What y'all think of that? And I'm asking for honestly what you would think as opposed to "F*CK OFF THERE SHOULDN'T BE A 40K MOVIE IT WOULD BE CRAP WHINE WHINE WHINE!!!"


----------



## General Panic (Jul 31, 2008)

Er, utter tosh IMHO, the only movie script writer who's ever had anything to do with GW was Ian Watson and I can't see one of his buddies posting here to say a script is on the way.....


----------



## Death 0F Angels (Feb 27, 2008)

....only time will tell.


----------



## Dafistofmork (Jan 9, 2009)

well, provided it does not kill off the game i coudnt care less if it failed. if it succseds then i will buy the dirctors cut box set. i mean, the LotR movies did not kill of the GW game did it?

oh, wait......


----------



## admiraldick (Sep 9, 2008)

ZARDRA said:


> i have reseaved word that there is at presant a HORUS HERESY SCRIPT being written at presant! it is still in the very early stages of the writing at the moment, and the source of the info is 100% legit!
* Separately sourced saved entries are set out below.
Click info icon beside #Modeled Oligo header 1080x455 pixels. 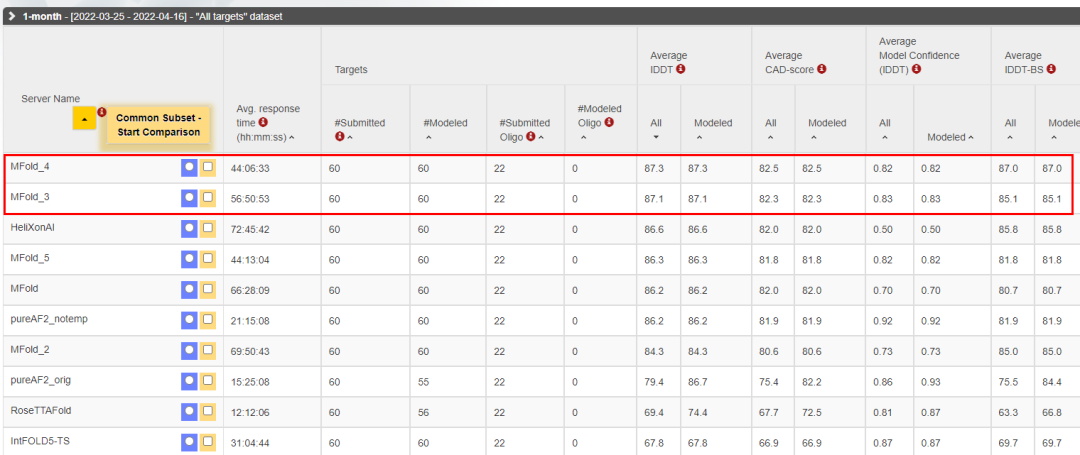click(609, 123)
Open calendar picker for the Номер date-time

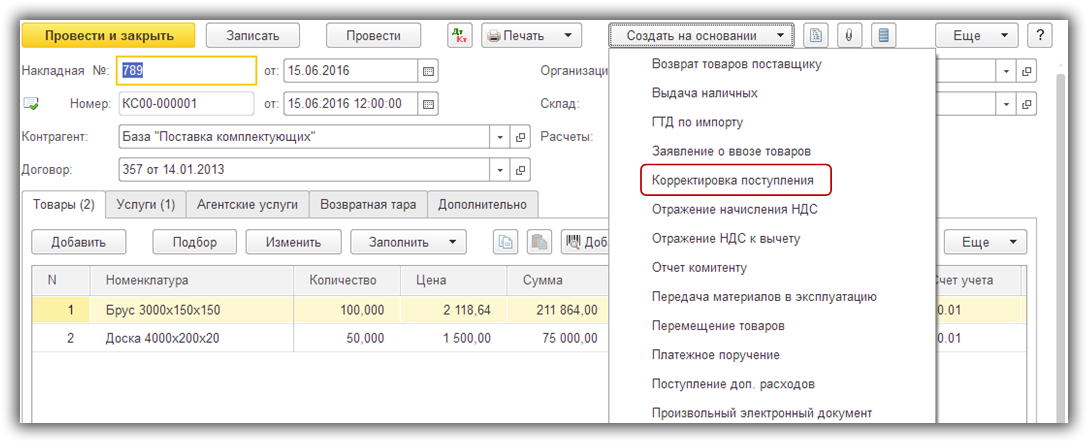(x=429, y=103)

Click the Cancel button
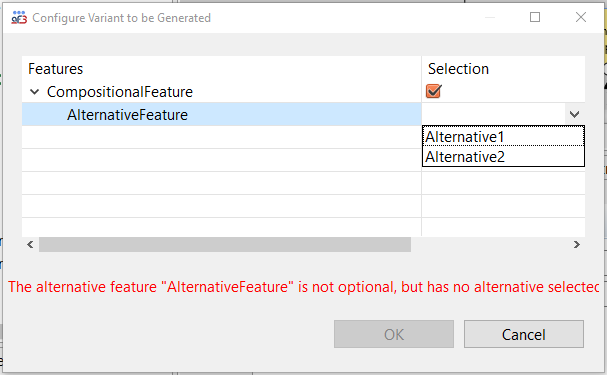coord(524,334)
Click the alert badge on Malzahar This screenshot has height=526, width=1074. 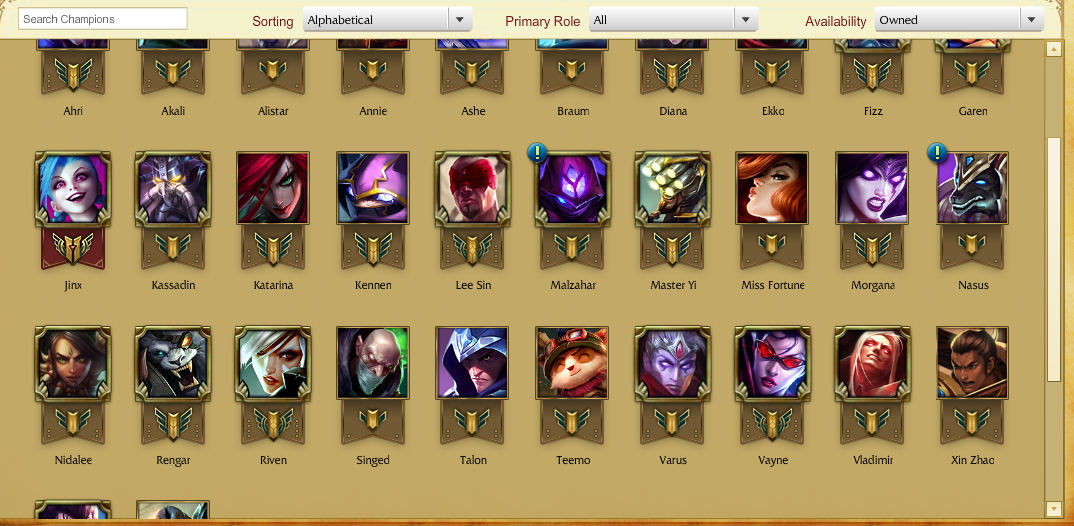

sadly, that there is a script being written is meaningless. i could be writing a script myself, but that doesn't mean it will ever be made into a film. the only rumour worth hearing is that a production company is interested in making a film of the game, and that would be something you would hear about in Empire or Total Film, because it would be a big announcement.

and that would only happen if such a company were to aquire the filming rights to game and hired a screen writter to produce a story or were to be approached by GW who pitched them a concept that they were sold on.

eitherway, i cannot see GW agreeing to a film about the Horus Heresy because it really tread on the toes of the current game. also, i suspect that they would be unwilling to give any film company the profits of their background. it certainly wouldn't do to have computer games manufactures and film makers making large sums of money off the back of 40k whilst GW struggle by with relatively little profit.


----------



## JokerGod (Jan 21, 2009)

admiraldick said:


> sadly, that there is a script being written is meaningless. i could be writing a script myself, but that doesn't mean it will ever be made into a film. the only rumour worth hearing is that a production company is interested in making a film of the game, and that would be something you would hear about in Empire or Total Film, because it would be a big announcement.
> 
> and that would only happen if such a company were to aquire the filming rights to game and hired a screen writter to produce a story or were to be approached by GW who pitched them a concept that they were sold on.
> 
> eitherway, i cannot see GW agreeing to a film about the Horus Heresy because it really tread on the toes of the current game. also, i suspect that they would be unwilling to give any film company the profits of their background. it certainly wouldn't do to have computer games manufactures and film makers making large sums of money off the back of 40k whilst GW struggle by with relatively little profit.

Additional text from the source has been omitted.